- [GOAL OF THE EXERCISE]
Rewrite the material below with "computer-use agent" changed to "desktop agent" everywhere it occurs, keeping everything else the same.

[Records for locating displayed items]
------------
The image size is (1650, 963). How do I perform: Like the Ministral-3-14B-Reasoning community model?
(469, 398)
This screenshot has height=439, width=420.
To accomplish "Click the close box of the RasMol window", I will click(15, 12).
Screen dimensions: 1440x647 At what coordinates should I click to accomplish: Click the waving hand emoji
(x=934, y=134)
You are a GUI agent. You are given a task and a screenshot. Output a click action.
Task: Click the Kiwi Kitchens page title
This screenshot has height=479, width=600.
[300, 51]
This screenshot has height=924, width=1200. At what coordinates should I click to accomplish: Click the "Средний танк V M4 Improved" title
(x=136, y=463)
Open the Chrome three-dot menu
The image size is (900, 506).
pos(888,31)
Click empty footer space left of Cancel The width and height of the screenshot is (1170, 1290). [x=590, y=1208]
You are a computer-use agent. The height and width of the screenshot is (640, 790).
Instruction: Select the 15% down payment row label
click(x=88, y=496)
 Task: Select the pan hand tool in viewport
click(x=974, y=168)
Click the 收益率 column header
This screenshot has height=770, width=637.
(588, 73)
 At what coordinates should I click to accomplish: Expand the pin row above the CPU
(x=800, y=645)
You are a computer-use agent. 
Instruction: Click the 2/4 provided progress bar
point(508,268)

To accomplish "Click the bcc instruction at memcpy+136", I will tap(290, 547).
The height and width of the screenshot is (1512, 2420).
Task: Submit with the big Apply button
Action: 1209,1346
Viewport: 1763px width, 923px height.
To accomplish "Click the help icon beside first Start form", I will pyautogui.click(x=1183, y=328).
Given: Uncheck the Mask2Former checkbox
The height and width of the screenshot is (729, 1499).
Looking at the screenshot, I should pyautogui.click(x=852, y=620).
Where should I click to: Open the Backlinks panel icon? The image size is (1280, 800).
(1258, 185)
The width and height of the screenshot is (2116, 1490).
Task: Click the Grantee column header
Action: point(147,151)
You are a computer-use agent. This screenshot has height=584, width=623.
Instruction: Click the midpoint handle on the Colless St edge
------------
- [ANSWER FOR THE TASK]
The image size is (1650, 963). How do I perform: Like the Ministral-3-14B-Reasoning community model?
(469, 398)
This screenshot has height=439, width=420.
To accomplish "Click the close box of the RasMol window", I will click(15, 12).
Screen dimensions: 1440x647 At what coordinates should I click to accomplish: Click the waving hand emoji
(x=934, y=134)
You are a GUI agent. You are given a task and a screenshot. Output a click action.
Task: Click the Kiwi Kitchens page title
This screenshot has height=479, width=600.
[300, 51]
This screenshot has height=924, width=1200. At what coordinates should I click to accomplish: Click the "Средний танк V M4 Improved" title
(x=136, y=463)
Open the Chrome three-dot menu
The image size is (900, 506).
pos(888,31)
Click empty footer space left of Cancel The width and height of the screenshot is (1170, 1290). [x=590, y=1208]
You are a desktop agent. The height and width of the screenshot is (640, 790).
Instruction: Select the 15% down payment row label
click(x=88, y=496)
 Task: Select the pan hand tool in viewport
click(x=974, y=168)
Click the 收益率 column header
This screenshot has height=770, width=637.
(588, 73)
 At what coordinates should I click to accomplish: Expand the pin row above the CPU
(x=800, y=645)
You are a desktop agent. 
Instruction: Click the 2/4 provided progress bar
point(508,268)

To accomplish "Click the bcc instruction at memcpy+136", I will tap(290, 547).
The height and width of the screenshot is (1512, 2420).
Task: Submit with the big Apply button
Action: 1209,1346
Viewport: 1763px width, 923px height.
To accomplish "Click the help icon beside first Start form", I will pyautogui.click(x=1183, y=328).
Given: Uncheck the Mask2Former checkbox
The height and width of the screenshot is (729, 1499).
Looking at the screenshot, I should pyautogui.click(x=852, y=620).
Where should I click to: Open the Backlinks panel icon? The image size is (1280, 800).
(1258, 185)
The width and height of the screenshot is (2116, 1490).
Task: Click the Grantee column header
Action: point(147,151)
You are a desktop agent. This screenshot has height=584, width=623.
Instruction: Click the midpoint handle on the Colless St edge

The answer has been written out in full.